YOUR ASSIGNMENT ▸ Please copy the gastric cancer passage word for word, in full.

READING TEXT ▸
== == ==

Keywords: advanced gastric cancer, S-1, paclitaxel

Patients with unresectable and recurrent gastric cancer have extremely poor outcomes, with 5-year survival rates of less than 5% (Parker et al, 1997). Various chemotherapy regimens have been developed, but median survival in patients with unresectable or recurrent gastric cancer (or both) who receive chemotherapy remains less than 9–12 months (Wils et al, 1991; Kim et al, 1993; Koizumi et al, 2003; Ohtsu et al, 2003; Ajani et al, 2006b). Randomised phase III studies of combination chemotherapy for unresectable advanced gastric cancer reported median survival times (MSTs) of 5–9.6 months and overall response rates of 9–46% (Webb et al, 1997; Vanhoefer et al, 2000; Ross et al, 2002; Ohtsu et al, 2003). Combination chemotherapy thus appears to contribute only marginally to survival. New agents and combination chemotherapy regimens are needed to achieve greater survival benefits in far-advanced gastric cancer.

== == ==

RECORDS PROVIDED ▸
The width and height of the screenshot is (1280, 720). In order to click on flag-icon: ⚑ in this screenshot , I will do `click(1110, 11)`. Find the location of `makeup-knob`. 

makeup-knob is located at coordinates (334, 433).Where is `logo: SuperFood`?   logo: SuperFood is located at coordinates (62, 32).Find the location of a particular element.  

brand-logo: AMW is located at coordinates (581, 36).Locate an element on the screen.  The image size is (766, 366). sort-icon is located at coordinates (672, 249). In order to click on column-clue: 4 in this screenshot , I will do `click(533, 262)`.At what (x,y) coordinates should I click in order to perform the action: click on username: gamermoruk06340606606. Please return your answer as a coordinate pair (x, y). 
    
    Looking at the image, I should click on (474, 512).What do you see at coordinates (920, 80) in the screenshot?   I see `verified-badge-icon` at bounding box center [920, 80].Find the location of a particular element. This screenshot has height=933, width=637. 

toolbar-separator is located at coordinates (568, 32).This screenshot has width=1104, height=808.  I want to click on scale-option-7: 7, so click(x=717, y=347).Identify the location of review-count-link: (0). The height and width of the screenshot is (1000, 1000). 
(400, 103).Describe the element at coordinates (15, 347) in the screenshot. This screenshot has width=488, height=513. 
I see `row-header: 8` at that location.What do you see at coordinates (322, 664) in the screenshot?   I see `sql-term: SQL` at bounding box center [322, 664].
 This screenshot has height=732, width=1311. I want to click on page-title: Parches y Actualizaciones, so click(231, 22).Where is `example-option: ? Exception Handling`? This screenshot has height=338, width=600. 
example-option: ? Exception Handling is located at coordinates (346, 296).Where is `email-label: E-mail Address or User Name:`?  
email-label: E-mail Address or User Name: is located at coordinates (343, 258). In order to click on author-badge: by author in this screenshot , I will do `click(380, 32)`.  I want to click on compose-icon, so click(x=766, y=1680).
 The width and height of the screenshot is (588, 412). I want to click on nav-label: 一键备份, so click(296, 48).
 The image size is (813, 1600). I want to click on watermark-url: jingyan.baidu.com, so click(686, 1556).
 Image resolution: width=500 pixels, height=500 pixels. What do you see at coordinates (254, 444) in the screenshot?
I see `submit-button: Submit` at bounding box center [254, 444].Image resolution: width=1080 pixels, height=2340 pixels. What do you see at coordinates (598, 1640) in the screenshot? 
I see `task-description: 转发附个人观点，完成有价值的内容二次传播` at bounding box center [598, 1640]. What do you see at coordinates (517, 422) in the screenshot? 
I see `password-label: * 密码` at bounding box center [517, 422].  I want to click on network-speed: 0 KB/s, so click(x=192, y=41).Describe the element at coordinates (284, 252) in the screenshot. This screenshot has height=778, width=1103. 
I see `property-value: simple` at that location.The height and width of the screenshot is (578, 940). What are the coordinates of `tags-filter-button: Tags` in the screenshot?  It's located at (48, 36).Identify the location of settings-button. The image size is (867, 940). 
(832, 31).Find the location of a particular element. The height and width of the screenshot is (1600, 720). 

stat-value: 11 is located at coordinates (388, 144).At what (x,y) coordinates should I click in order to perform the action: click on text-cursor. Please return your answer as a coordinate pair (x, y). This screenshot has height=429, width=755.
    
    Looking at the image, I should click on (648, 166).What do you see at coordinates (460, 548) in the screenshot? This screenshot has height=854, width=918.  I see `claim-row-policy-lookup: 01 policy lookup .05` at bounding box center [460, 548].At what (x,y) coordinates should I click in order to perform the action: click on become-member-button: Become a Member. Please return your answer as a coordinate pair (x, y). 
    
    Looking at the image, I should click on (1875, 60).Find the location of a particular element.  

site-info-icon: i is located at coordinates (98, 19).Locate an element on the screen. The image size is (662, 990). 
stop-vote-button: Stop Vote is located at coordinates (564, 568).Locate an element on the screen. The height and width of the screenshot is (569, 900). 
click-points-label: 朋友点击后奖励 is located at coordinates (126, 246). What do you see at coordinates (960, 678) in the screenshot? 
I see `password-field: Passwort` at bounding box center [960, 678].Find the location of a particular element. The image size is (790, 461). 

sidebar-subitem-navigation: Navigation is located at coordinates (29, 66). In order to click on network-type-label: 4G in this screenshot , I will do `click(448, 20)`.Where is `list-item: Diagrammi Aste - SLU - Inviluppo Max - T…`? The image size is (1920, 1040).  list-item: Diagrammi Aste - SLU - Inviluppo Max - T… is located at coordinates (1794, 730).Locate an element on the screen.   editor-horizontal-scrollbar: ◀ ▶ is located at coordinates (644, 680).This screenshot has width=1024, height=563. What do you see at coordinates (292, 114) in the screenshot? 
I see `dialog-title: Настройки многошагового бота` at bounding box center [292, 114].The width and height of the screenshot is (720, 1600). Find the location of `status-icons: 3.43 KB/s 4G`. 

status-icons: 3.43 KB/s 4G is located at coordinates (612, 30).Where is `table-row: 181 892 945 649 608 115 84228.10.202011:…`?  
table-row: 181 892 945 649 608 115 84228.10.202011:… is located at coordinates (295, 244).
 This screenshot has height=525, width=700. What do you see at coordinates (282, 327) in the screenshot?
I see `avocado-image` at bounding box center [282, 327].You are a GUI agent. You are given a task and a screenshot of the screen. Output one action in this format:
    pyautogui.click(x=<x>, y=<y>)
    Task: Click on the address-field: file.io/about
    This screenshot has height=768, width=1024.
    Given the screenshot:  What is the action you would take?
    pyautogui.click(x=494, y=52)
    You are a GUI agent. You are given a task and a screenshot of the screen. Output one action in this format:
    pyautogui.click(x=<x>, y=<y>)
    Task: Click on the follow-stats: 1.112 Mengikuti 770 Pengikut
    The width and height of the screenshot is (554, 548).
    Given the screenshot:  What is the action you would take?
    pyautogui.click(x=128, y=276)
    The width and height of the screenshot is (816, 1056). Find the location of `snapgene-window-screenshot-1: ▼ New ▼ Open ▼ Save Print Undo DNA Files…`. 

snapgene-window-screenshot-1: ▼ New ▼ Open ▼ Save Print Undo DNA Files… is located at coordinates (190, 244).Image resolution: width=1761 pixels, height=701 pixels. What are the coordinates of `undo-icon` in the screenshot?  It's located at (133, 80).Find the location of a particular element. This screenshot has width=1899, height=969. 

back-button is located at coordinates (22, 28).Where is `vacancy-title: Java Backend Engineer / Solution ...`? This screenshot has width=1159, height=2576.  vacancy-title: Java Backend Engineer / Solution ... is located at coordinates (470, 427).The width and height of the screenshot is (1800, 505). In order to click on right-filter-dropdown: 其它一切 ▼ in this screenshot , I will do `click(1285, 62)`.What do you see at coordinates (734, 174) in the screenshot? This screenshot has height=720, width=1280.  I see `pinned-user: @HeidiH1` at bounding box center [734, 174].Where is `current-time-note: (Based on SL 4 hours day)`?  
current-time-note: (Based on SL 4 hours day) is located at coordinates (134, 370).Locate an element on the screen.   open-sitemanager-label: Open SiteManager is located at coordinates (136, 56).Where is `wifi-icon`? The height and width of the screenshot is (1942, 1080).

== == ==

FINISHED TASK ▸
Keywords: advanced gastric cancer, S-1, paclitaxel

Patients with unresectable and recurrent gastric cancer have extremely poor outcomes, with 5-year survival rates of less than 5% (Parker et al, 1997). Various chemotherapy regimens have been developed, but median survival in patients with unresectable or recurrent gastric cancer (or both) who receive chemotherapy remains less than 9–12 months (Wils et al, 1991; Kim et al, 1993; Koizumi et al, 2003; Ohtsu et al, 2003; Ajani et al, 2006b). Randomised phase III studies of combination chemotherapy for unresectable advanced gastric cancer reported median survival times (MSTs) of 5–9.6 months and overall response rates of 9–46% (Webb et al, 1997; Vanhoefer et al, 2000; Ross et al, 2002; Ohtsu et al, 2003). Combination chemotherapy thus appears to contribute only marginally to survival. New agents and combination chemotherapy regimens are needed to achieve greater survival benefits in far-advanced gastric cancer.